Begin Extracted records

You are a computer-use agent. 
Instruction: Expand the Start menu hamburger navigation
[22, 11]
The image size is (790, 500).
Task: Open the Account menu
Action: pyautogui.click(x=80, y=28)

End Extracted records

What you need to do →
Edit the data above by changing "hamburger" to "collapsible" and keeping every other line and character the same.

Correct answer →
You are a computer-use agent. 
Instruction: Expand the Start menu collapsible navigation
[22, 11]
The image size is (790, 500).
Task: Open the Account menu
Action: pyautogui.click(x=80, y=28)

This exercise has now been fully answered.